The Unit sponsored three international meetings in 1989 and 1990 aimed at reaching consensus among African experts, development agencies and NGOs on continued political and financial support to PHC, national medicine policies, equity in access to care, decentralized management of community financing and sound management. The Unit worked with over 30 countries in Africa, but also in Asia and the Americas, in assessing readiness for implementing the Initiative. There were distinct approaches taken according to the situation in each country, focusing on decentralization, essential medicine supply or local financing. Most successful were a number of countries in the western region of sub-Saharan Africa. The Unit seconded a researcher from the London School of Hygiene and Tropical Medicine to conduct research and while results were mixed, one study from Cameroon did indicate that user fees with quality service improved access to health care. At the same time, community involvement also determined more accurately those unable to pay for care and found ways to cover for them. As a local chief in Sierra Leone said “the Initiative is all about chickens” as he had to cover fees while receiving chickens in return from those without cash!
It is fair to say that the Initiative stirred up controversy, between the idealists, including a majority of public health experts who were wedded to primary health care being provided free of charge, and the pragmatists who were conscious of the fact that without mobilizing local resources populations would continue to pay considerable sums out of pocket for emergency care as a last resort to treat disease. Quoting the British economist Brian Abel-Smith, “The Poor Cannot Afford Free Health Care” as free health care meant an absence of proper care and subsequent high expenditures on the private market. At the same time, those countries with hierarchical medical systems did not support creating a system of public accountability by local communities in health care provision. In 1996, the Initiative was abandoned by UNICEF.

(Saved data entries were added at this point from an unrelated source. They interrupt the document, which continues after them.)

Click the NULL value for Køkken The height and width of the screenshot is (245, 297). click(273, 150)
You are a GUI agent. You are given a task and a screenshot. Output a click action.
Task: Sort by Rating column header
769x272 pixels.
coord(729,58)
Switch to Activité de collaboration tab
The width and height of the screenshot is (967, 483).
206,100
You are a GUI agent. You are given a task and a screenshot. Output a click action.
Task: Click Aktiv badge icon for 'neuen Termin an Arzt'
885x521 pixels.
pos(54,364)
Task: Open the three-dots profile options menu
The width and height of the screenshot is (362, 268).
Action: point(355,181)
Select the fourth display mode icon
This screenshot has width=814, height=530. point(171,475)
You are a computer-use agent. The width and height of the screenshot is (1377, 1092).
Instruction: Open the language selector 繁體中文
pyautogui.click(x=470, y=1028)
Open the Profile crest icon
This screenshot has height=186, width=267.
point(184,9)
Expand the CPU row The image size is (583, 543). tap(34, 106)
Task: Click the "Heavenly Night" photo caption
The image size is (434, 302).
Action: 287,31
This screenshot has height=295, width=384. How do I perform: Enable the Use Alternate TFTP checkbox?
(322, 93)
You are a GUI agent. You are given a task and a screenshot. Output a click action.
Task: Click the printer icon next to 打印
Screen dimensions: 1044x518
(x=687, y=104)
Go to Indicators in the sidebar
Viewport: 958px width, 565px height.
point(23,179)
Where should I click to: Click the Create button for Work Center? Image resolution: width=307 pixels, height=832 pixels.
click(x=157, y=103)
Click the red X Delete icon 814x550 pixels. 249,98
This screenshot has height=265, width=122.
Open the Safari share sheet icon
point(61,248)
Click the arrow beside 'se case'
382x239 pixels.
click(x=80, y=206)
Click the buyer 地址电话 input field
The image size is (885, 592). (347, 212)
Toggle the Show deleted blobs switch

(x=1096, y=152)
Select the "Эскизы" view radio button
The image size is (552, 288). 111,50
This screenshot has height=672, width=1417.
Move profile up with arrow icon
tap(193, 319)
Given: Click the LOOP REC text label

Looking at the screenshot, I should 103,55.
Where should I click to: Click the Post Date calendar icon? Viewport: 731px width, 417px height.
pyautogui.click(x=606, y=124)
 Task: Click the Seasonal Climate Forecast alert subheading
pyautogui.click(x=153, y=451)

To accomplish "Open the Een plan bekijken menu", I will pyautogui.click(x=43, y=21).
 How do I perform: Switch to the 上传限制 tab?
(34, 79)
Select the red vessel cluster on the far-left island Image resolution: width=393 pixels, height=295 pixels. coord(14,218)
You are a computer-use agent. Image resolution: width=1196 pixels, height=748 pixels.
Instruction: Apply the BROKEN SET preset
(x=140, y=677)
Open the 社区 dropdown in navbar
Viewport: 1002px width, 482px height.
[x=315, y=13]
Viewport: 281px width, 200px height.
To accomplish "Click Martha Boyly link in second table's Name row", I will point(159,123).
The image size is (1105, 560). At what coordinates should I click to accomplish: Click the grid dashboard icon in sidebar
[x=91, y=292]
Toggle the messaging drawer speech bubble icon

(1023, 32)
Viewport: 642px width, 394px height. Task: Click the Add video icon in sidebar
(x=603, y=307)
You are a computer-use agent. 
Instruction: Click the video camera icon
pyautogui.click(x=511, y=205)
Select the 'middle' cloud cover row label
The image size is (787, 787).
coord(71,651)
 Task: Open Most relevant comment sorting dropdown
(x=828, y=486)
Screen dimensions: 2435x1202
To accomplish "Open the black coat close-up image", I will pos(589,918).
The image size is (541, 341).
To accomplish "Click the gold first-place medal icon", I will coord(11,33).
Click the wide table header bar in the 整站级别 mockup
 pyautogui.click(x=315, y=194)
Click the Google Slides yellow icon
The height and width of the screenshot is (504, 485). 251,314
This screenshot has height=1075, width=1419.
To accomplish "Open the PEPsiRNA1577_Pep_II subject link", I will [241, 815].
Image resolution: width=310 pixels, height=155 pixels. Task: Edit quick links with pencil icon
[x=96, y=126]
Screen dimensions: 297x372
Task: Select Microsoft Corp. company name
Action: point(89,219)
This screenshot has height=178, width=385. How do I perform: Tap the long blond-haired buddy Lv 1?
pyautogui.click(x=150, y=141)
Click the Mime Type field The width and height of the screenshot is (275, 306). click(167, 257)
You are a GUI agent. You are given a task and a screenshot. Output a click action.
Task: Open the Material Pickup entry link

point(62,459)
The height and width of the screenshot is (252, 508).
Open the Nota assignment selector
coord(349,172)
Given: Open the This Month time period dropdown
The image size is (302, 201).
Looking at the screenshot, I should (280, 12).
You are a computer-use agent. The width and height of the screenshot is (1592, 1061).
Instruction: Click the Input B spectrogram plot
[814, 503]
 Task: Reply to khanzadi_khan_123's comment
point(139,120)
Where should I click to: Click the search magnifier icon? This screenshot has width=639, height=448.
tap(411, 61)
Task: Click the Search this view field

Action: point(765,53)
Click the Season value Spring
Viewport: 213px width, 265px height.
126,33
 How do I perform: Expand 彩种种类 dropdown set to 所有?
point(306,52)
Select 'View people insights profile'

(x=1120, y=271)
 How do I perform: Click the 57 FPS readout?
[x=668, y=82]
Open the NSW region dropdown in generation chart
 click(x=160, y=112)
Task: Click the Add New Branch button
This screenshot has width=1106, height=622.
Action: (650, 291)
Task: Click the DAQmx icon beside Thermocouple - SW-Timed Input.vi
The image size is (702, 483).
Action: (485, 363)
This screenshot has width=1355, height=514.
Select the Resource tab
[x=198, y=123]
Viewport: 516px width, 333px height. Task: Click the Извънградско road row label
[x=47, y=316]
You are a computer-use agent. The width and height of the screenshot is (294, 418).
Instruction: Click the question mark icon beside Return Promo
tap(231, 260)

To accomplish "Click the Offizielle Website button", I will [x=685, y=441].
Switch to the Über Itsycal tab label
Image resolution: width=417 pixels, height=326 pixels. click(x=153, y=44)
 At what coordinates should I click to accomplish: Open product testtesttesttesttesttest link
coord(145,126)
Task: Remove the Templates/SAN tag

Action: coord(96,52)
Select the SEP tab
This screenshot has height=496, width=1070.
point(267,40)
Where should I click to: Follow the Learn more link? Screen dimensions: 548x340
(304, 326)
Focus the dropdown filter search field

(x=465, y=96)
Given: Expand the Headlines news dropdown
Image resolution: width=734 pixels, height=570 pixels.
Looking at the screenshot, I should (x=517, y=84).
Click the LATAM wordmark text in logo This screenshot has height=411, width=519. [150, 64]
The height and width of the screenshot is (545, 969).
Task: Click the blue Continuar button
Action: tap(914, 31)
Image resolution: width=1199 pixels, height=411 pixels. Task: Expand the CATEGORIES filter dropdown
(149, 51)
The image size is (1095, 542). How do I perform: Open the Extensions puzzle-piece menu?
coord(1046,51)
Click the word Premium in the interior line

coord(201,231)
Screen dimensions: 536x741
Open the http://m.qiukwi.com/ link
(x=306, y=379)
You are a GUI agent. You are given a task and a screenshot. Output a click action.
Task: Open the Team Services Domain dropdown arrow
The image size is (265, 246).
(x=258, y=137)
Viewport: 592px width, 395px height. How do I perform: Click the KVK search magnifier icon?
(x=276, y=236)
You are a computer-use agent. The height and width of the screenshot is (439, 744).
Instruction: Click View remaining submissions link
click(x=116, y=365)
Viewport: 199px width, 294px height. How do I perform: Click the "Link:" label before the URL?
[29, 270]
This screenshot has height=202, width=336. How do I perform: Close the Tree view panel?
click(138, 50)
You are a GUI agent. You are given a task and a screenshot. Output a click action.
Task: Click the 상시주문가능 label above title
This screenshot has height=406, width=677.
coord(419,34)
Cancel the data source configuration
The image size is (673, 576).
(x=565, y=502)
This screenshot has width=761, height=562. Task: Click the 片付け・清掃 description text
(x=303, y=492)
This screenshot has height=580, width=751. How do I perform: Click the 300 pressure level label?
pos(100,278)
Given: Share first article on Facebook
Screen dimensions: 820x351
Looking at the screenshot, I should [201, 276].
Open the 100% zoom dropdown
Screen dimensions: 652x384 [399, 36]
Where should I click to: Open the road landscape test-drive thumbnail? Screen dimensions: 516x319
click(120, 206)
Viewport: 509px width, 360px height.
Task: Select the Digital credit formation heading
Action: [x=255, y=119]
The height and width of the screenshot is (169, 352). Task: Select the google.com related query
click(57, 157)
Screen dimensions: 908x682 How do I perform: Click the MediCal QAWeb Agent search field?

A quarter of a century later, today, with under-funded health systems still existing in many countries together with falling donor support, access to health care remains problematic. Many lower and middle income countries still rely heavily on out-of-pocket payments, exceeding an estimated 70% of current health expenditure in sub-Saharan Africa for example, which prevent millions of people from accessing basic health services and pushing many into poverty.